O documento manifesta apoio às lideranças brasileiras presentes no evento – entre elas secretários, deputados estaduais e federais, prefeitos e representantes de entidades ligadas ao setor –, que atuam em defesa da cadeia produtiva do tabaco, atividade fundamental para municípios do Vale do Rio Pardo e região, incluindo Vale Verde.
Setor estratégico para Vale Verde
Na justificativa, a vereadora Patrícia destacou que o tabaco é uma das principais bases econômicas do município, de perfil eminentemente rural. Para centenas de famílias, a fumicultura representa a principal fonte de renda, sustentando pequenos e médios produtores que, segundo ela, não possuem alternativas econômicas viáveis no mesmo nível de retorno.
A vereadora ressaltou ainda que a cadeia produtiva gera “inúmeros empregos diretos e indiretos”, movimenta a economia local e contribui para o bem-estar social de diversas comunidades. Por isso, defende que o debate internacional sobre o setor deve ocorrer de maneira equilibrada, reconhecendo sua importância econômica e social.
Críticas à condução da COP11
Em manifestação durante a sessão, Patrícia Gerherdt fez críticas à forma como a comitiva brasileira foi tratada no primeiro dia da conferência, ao ser impedida de ingressar no evento.
“É lamentável que, se tratando de um evento público organizado pela ONU, a comitiva brasileira tenha sido barrada. Dois Brasis embarcaram: um que defende a fumicultura e outro que é contra. Mas quem trabalha na lavoura ficou do lado de fora.”
A vereadora também questionou as pautas debatidas na conferência, como o possível banimento dos filtros de cigarro e propostas relacionadas ao impacto ambiental da produção de tabaco. Ela lembrou que o setor já possui forte fiscalização e normas rígidas.
“Querem criminalizar o produtor pelo meio ambiente, mas o agricultor é o que mais protege. Existe sistema integrado, fiscalização da madeira usada na cura, controle sobre trabalho infantil, sobre diaristas, sobre descarte de embalagens. O produtor é fiscalizado em tudo que faz.”
Patrícia afirmou que, mais uma vez, o agricultor é colocado como vilão, quando deveria ser valorizado.

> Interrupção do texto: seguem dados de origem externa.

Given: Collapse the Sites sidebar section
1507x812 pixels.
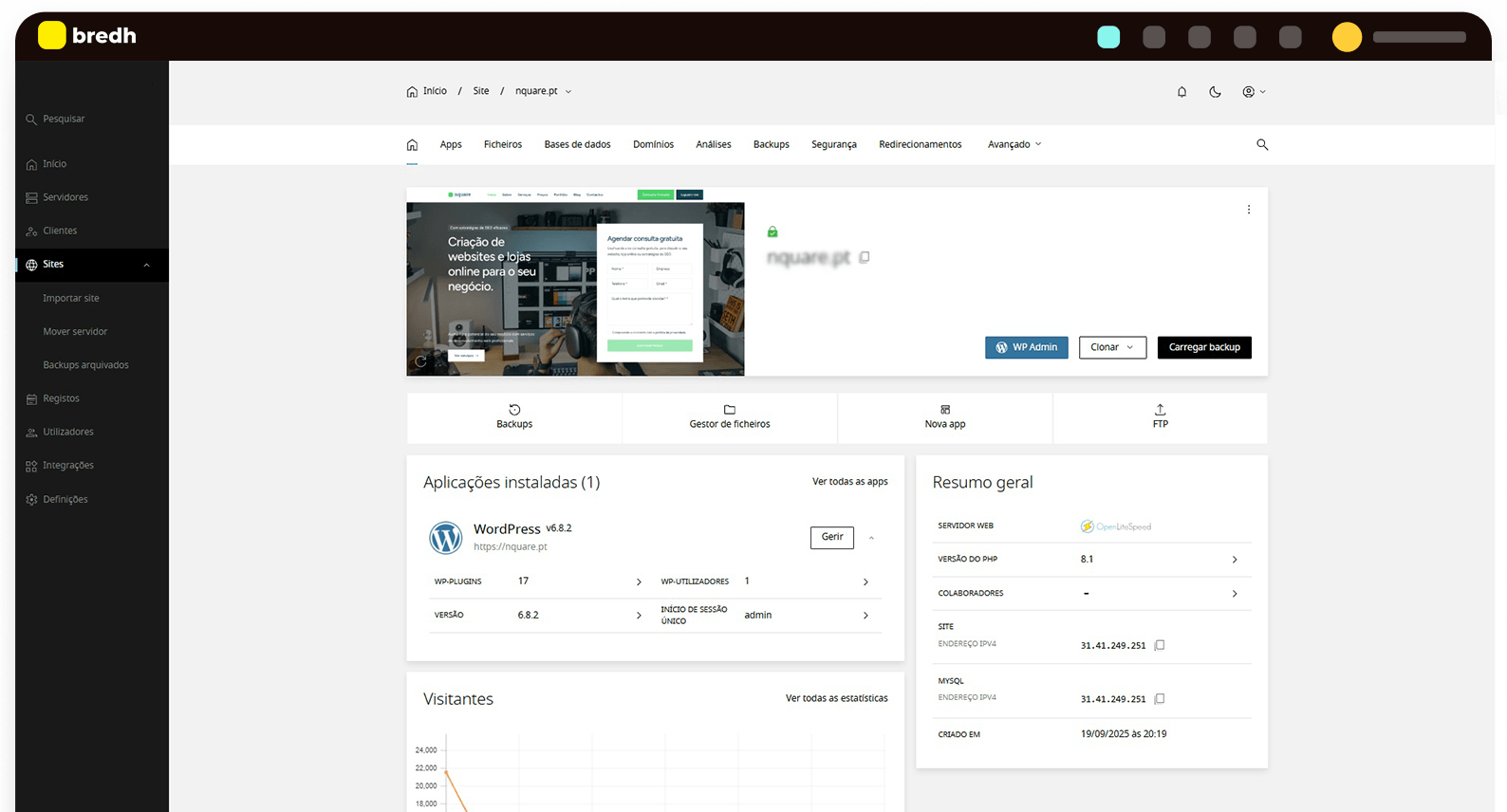Looking at the screenshot, I should point(146,265).
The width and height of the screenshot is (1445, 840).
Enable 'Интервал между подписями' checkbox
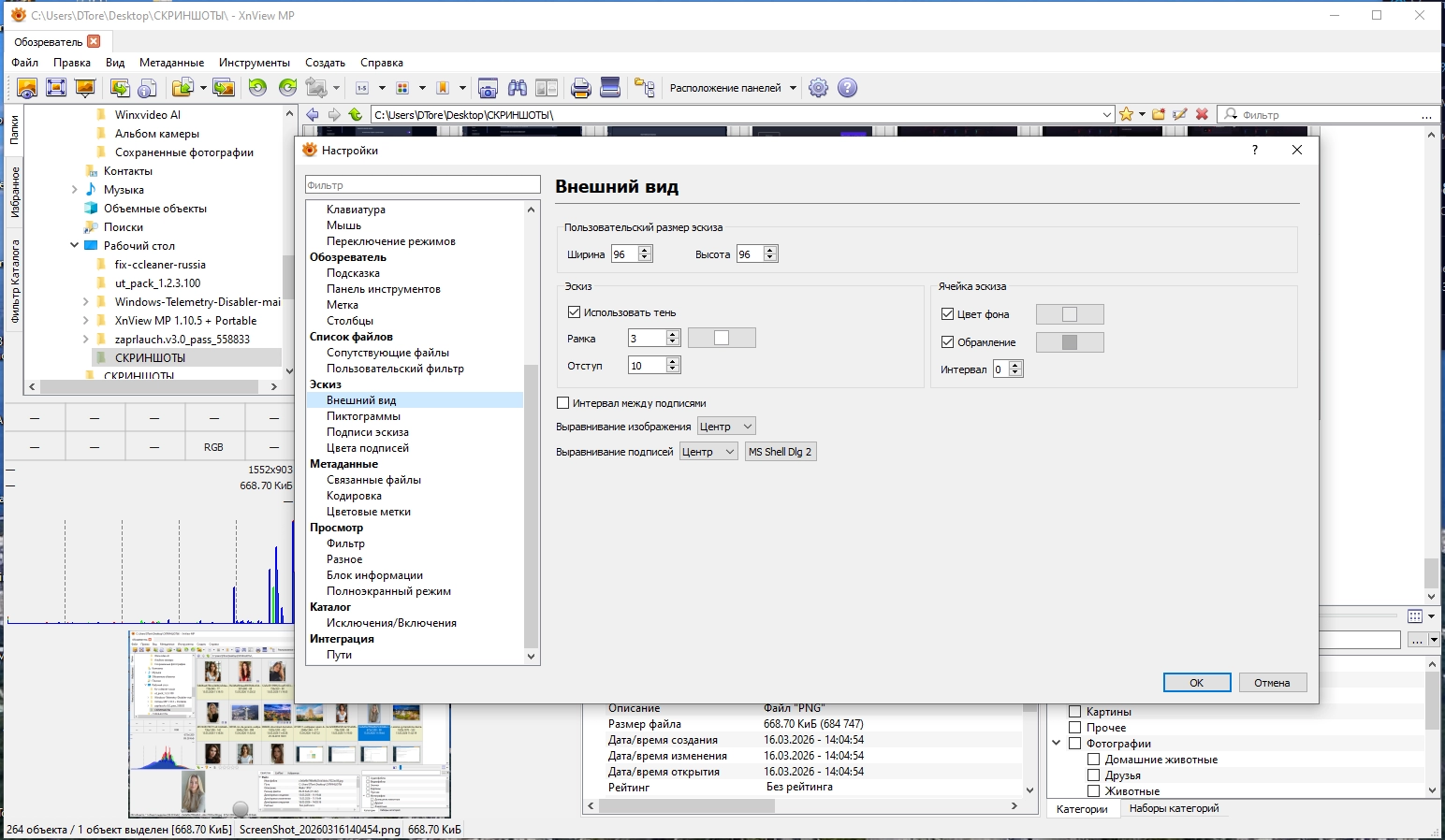[562, 403]
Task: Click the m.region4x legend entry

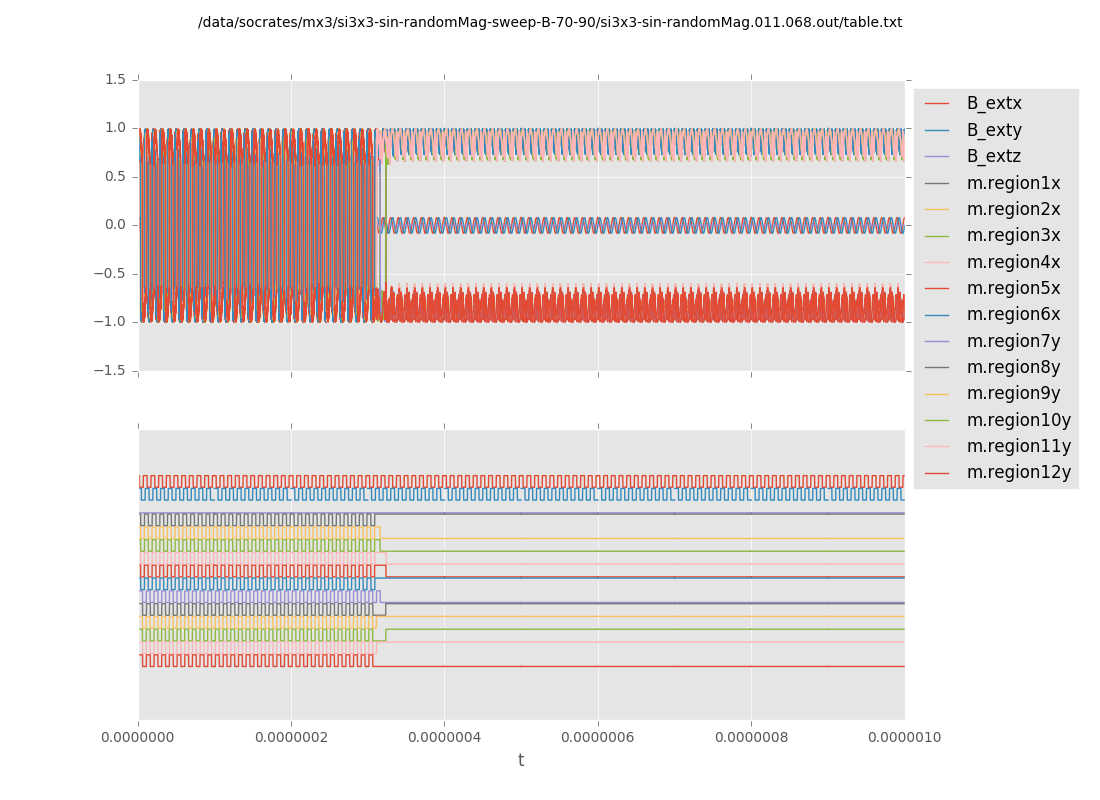Action: 1013,262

“Produtor rural merece incentivo e não perseguição. Quem está em Genebra discutindo não conhece a realidade das famílias. Quantas vidas foram transformadas pelo tabaco? Quantas casas construídas, filhos formados, famílias sustentadas?”
Apoio dos demais vereadores
Todos os vereadores presentes se manifestaram favoráveis à moção, elogiando a iniciativa da colega e reforçando a importância do setor para o desenvolvimento de Vale Verde. Entre os subscritores estão parlamentares de diferentes partidos: Progressistas, MDB, PDT, PL e PSB, demonstrando ampla convergência em defesa da fumicultura.
A moção foi aprovada por unanimidade e será enviada ao Governo do Estado como sinal de apoio institucional de Vale Verde à comitiva brasileira na COP11 e à defesa da cadeia produtiva do tabaco.